◆ Aim of the task
Rewrite the records from the line with "Screen dimensions: 680x366" to the line with "Action: coord(2268,836)", swapping "Silver award" for "Gold award" and leaving everything else unchanged.

Entries from a dataset:
# # # # #
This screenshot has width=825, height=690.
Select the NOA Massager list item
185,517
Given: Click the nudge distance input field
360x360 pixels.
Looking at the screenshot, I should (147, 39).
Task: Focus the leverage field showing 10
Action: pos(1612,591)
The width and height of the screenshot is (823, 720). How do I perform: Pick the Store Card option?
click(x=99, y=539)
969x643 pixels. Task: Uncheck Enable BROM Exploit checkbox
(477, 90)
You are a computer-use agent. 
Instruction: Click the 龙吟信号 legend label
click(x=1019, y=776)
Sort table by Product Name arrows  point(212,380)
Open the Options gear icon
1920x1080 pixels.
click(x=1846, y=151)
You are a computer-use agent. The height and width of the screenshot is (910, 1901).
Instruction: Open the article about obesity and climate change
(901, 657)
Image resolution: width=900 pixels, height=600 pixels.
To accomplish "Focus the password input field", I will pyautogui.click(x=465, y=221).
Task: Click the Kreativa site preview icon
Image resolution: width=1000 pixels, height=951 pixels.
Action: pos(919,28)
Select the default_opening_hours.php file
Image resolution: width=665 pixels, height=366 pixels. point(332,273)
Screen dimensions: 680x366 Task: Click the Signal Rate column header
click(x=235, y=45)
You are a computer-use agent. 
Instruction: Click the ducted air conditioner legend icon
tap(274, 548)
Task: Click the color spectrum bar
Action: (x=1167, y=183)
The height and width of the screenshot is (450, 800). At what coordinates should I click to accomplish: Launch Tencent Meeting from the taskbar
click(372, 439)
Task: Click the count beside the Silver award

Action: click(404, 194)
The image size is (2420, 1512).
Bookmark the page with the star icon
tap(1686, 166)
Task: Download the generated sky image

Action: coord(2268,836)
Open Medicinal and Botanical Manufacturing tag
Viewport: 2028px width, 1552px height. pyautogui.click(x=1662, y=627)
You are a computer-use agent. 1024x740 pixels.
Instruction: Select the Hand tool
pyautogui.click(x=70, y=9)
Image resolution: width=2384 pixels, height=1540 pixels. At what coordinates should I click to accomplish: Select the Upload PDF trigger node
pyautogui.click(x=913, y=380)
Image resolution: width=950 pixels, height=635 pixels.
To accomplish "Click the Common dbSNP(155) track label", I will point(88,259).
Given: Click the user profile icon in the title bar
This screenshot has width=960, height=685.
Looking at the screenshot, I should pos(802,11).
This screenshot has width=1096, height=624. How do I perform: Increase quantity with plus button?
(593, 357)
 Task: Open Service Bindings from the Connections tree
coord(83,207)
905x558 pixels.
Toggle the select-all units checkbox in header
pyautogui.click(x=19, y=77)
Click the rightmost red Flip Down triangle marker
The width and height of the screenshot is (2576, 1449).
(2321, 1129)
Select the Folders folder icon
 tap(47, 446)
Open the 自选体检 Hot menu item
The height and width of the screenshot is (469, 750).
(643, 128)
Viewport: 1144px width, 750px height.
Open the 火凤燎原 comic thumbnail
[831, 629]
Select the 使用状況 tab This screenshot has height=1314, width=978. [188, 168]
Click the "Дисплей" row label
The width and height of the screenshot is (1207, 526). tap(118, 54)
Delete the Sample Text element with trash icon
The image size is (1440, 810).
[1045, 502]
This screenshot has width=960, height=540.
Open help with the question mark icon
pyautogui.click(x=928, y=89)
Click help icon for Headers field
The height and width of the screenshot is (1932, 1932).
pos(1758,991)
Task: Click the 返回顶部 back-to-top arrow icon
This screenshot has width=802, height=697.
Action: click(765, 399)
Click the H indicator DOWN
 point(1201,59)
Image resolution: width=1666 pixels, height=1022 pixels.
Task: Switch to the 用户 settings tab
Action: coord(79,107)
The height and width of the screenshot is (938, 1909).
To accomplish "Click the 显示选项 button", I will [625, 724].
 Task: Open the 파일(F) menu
# # # # #
◆ The reply
Screen dimensions: 680x366 Task: Click the Signal Rate column header
click(x=235, y=45)
You are a computer-use agent. 
Instruction: Click the ducted air conditioner legend icon
tap(274, 548)
Task: Click the color spectrum bar
Action: (x=1167, y=183)
The height and width of the screenshot is (450, 800). At what coordinates should I click to accomplish: Launch Tencent Meeting from the taskbar
click(372, 439)
Task: Click the count beside the Gold award

Action: click(404, 194)
The image size is (2420, 1512).
Bookmark the page with the star icon
tap(1686, 166)
Task: Download the generated sky image

Action: coord(2268,836)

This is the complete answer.